A Niscemi decenni di inazione: per la frana sono 13 gli indagati, tra cui i presidenti della Regione Sicilia

Il territorio italiano sta letteralmente franando – delle 750.000 frane censite in Ue, 620.808 sono nostre – sotto il peso della crisi climatica e del consumo di suolo, una tendenza tornata immediatamente visibile a tutti a gennaio, mese segnato dal passaggio del ciclone Harry nel sud Italia (che ha lasciato dietro di sé una scia di danni stimata in oltre 1,5 mld di euro in Sicilia e in almeno 500 mln di euro sia in Sardegna sia in Calabria) e dall’apertura di un’enorme frana a Niscemi (CL), che sta crollando sulla piana di Gela in Sicilia.
La frana si colloca nella porzione meridionale del costone su cui sorge l’abitato – composto da circa 24mila persone in totale, di cui 1.500 già evacuate –, riattivando un vecchio fronte che già nel 1997 aveva portato all’evacuazione di 400 persone (una precedente, enorme frana nell’area risale addirittura al 1790).
Già a gennaio il procuratore capo di Gela Salvatore Vella aveva aperto un’inchiesta, inizialmente a carico di ignoti, per disastro colposo (art. 449 c.p.) e danneggiamento seguito da frana (art. 427 c.p.).

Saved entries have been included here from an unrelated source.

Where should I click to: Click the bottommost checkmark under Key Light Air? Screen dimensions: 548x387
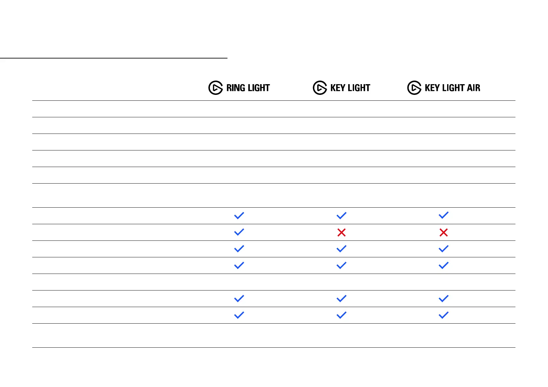[x=444, y=315]
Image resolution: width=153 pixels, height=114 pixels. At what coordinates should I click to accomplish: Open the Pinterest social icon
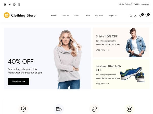tap(19, 5)
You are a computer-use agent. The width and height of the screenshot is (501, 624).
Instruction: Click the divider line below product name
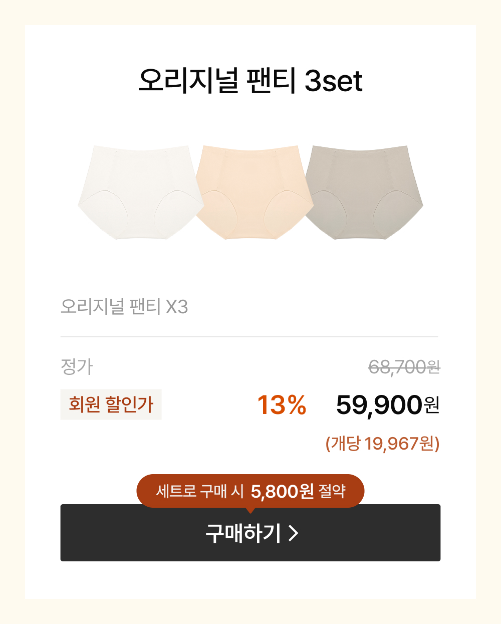(249, 337)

Oggi nel registro degli indagati sono stati invece inseriti 13 nomi, per provare a fare chiarezza dopo trent’anni di inazione e mancata prevenzione.
Tra gli indagati spiccano i presidenti della Regione siciliana in carica dal 2010 al 2026: Raffaele Lombardo, Rosario Crocetta, Nello Musumeci e Renato Schifani, attualmente in carica. Ad oggi Musumeci ricopre invece il ruolo di ministro per la Protezione civile nel Governo Meloni. Tra gli altri indagati ci sono anche i capi della Protezione civile regionale dal 2010 al 2026.
Ma l’elenco degli indagati appare destinato a crescere, dato che i primi 13 nomi sono riferiti al primo di tre filoni dell’inchiesta in corso. Come sintetizza l’Ansa a valle della conferenza stampa del procuratore Vella, il primo filone dell’indagine è sulla mancata realizzazione delle opere di mitigazione che avrebbero potuto impedire o ridurre le conseguenze della frana e che furono stabilite dopo il primo grosso evento franoso del 1997 e il mancato mantenimento dei sistemi di monitoraggio a tutela degli abitanti, dato che nel 1999 fu sottoscritto il contratto di appalto per la realizzazione degli interventi per 12 milioni di euro ma nulla fu fatto. Il secondo filone d’indagine riguarderà i mancati interventi sulla raccolta e la regimentazione delle acque bianche e nere, in merito al loro ruolo come innesco del fronte di frana. Il terzo filone infine è sulle zone rosse – circa i mancati sgomberi, le demolizioni non effettuate e sullo stop a nuove costruzioni –, sia quella interessata dalla frana del '97 che quelle prossime al ciglio, già individuate come a rischio molto elevato già nella relazione della commissione nominata con ordinanza della Presidenza del Consiglio.
Nel frattempo restano le risposte da dare al territorio. Da mesi gli ambientalisti e le opposizioni politiche chiedono che vengano dirottate sulla lotta al dissesto idrogeologico – a partire proprio dalla frana di Niscemi – i 14 miliardi di euro che il Governo Meloni vorrebbe invece destinare al ponte sullo Stretto di Messina, opera che ha già incassato lo stop della Corte dei Conti e la richiesta di (eventuale) nuova gara pubblica da parte dell’Anac.